Outsourcing prior to the 2020 pandemic was predominantly used for surge demand when companies needed a lot of redundant workloads to be processed or when there was a temporary project that needing scaling up and then back down again a few months later. While there was usage for professional outsourcing here and there, the general attitude remained that anything important needed to be handled in-house by direct employees. Then the pandemic arrived, pushing everyone out of the office and blurring the line between what could be done remotely by a payroll employee versus that done by an outsourced labor resource. Many myths were shattered as well about what could be pushed to the remote.
Fast-forward to 2023, Was Real Outsourcing a Blip?

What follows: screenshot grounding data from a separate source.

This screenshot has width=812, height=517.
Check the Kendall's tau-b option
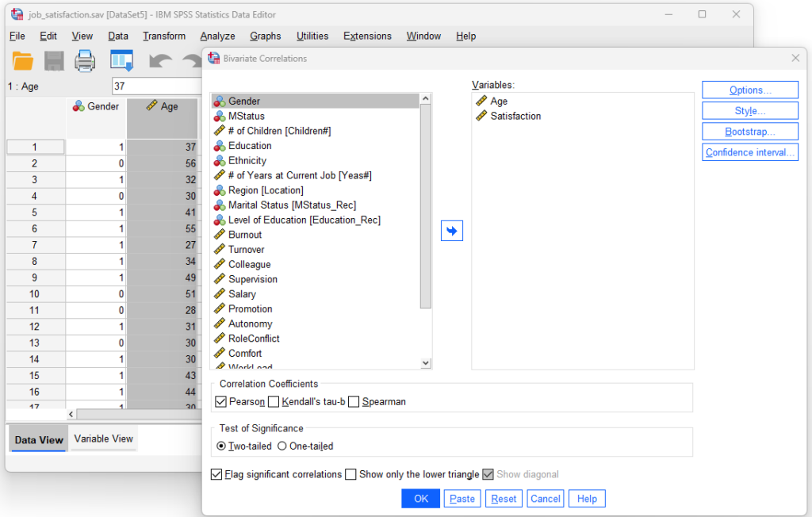point(274,401)
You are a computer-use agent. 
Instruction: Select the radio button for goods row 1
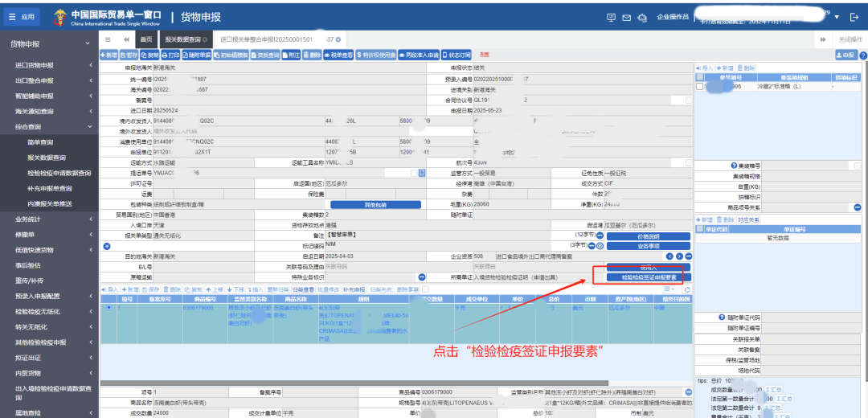click(109, 308)
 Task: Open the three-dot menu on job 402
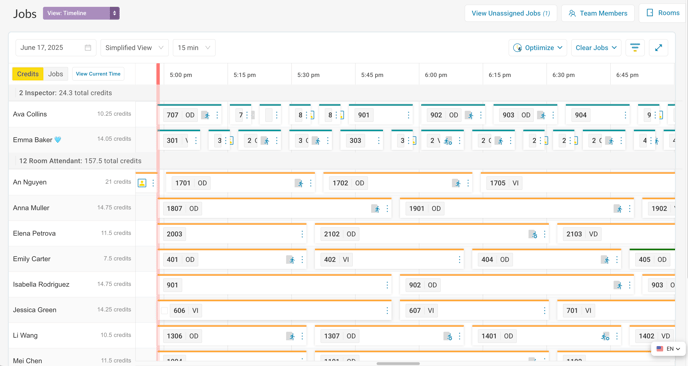point(459,259)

Companies large and small now are at a crossroads. The pandemic has pushed many to realize not only can a lot of work be handled remotely and with the same or even better productivity, but a good amount of “traditional” in-house work can be handled by distance as well. This has redefined the paradigm of what an outsourcing resource can provide. Even more interesting, the option of relying on outsourcing from resources that can continue to work in different timezones gained a lot of exploration as company managers pushed remote use as far as possible, given the green light to do so. Now, with a significant push of regular employees back to the office, many organizations are candidly evaluating what should be retained with outsourcing versus brought back to the office with core employee staff.
Views Vary by Industry
The tech industry, for example, is no stranger to outsourcing. Most of the big companies run their project operations 24/7, with a significant portion of labor resources being outsourced to both domestic and international support. So, the primary impact of the pandemic was really on the remote capability of core employee staff, which, as it turns out, management mostly wants back in the office now.

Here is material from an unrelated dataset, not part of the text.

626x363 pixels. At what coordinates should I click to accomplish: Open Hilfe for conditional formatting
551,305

However, other industries like logistics, entertainment, utilities, communications, medicine, accounting, retail, government, and more have retained their outsourcing resources and continue to rely on them. This is due to the fact that outsourcing has provided and continues to deliver serious benefits for these organizations that they didn’t take full advantage of before.
Shifting the Paradigm
Before, much of the discussion about third-party support has been about whether it could replace payroll services. What companies are realizing today, thanks to the pandemic experience, involves how much they can bring in qualified support in professional roles for augmented performance and results. That includes fast scaling up to match market demands, expertise in foreign markets not possible with domestic staff, professional skills in technical areas a company isn’t using as a core service but needs, and, of course, the ability to scale up quickly for time-limited projects as well. More importantly, the tools now available and experience with remote management have made what the tech industry enjoyed now available and practical for other industries as well.

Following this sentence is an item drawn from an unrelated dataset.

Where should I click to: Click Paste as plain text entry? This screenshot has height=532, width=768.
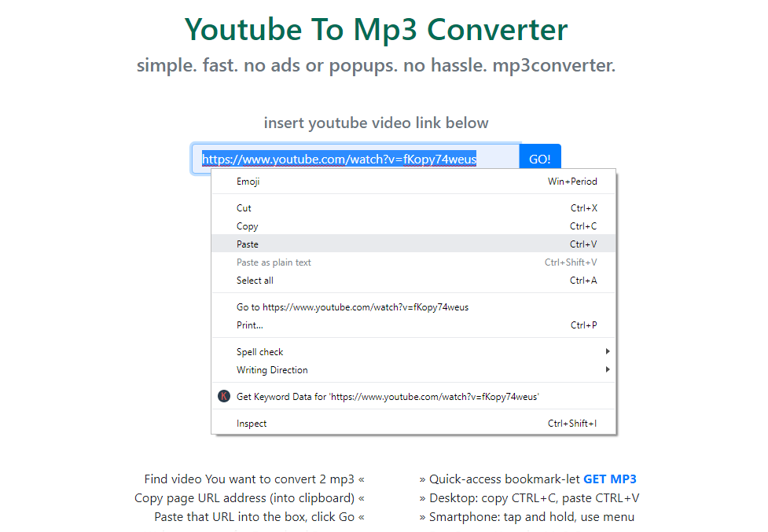pyautogui.click(x=274, y=262)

Today’s outsourcing has opened up round-the-clock markets that pay for themselves with new growth and new income channels previously not even tapped due to a domestic clock pattern. Both temporary in-person and remote outsourced personnel have also been able to help train up core payroll staff with the most recent standards, best practices and performance strategies due to real-time exposure and working side-by-side on projects. That in turn, has paid dividends, with core staff now training up based on new ideas and influence. Finally, management has realized how far more nimble organizations can be partnered with outsourced resources versus working in performance conflict with them to justify existence. This shift in thinking now produces the ability to grow rapidly, which is what business health fundamentally needs.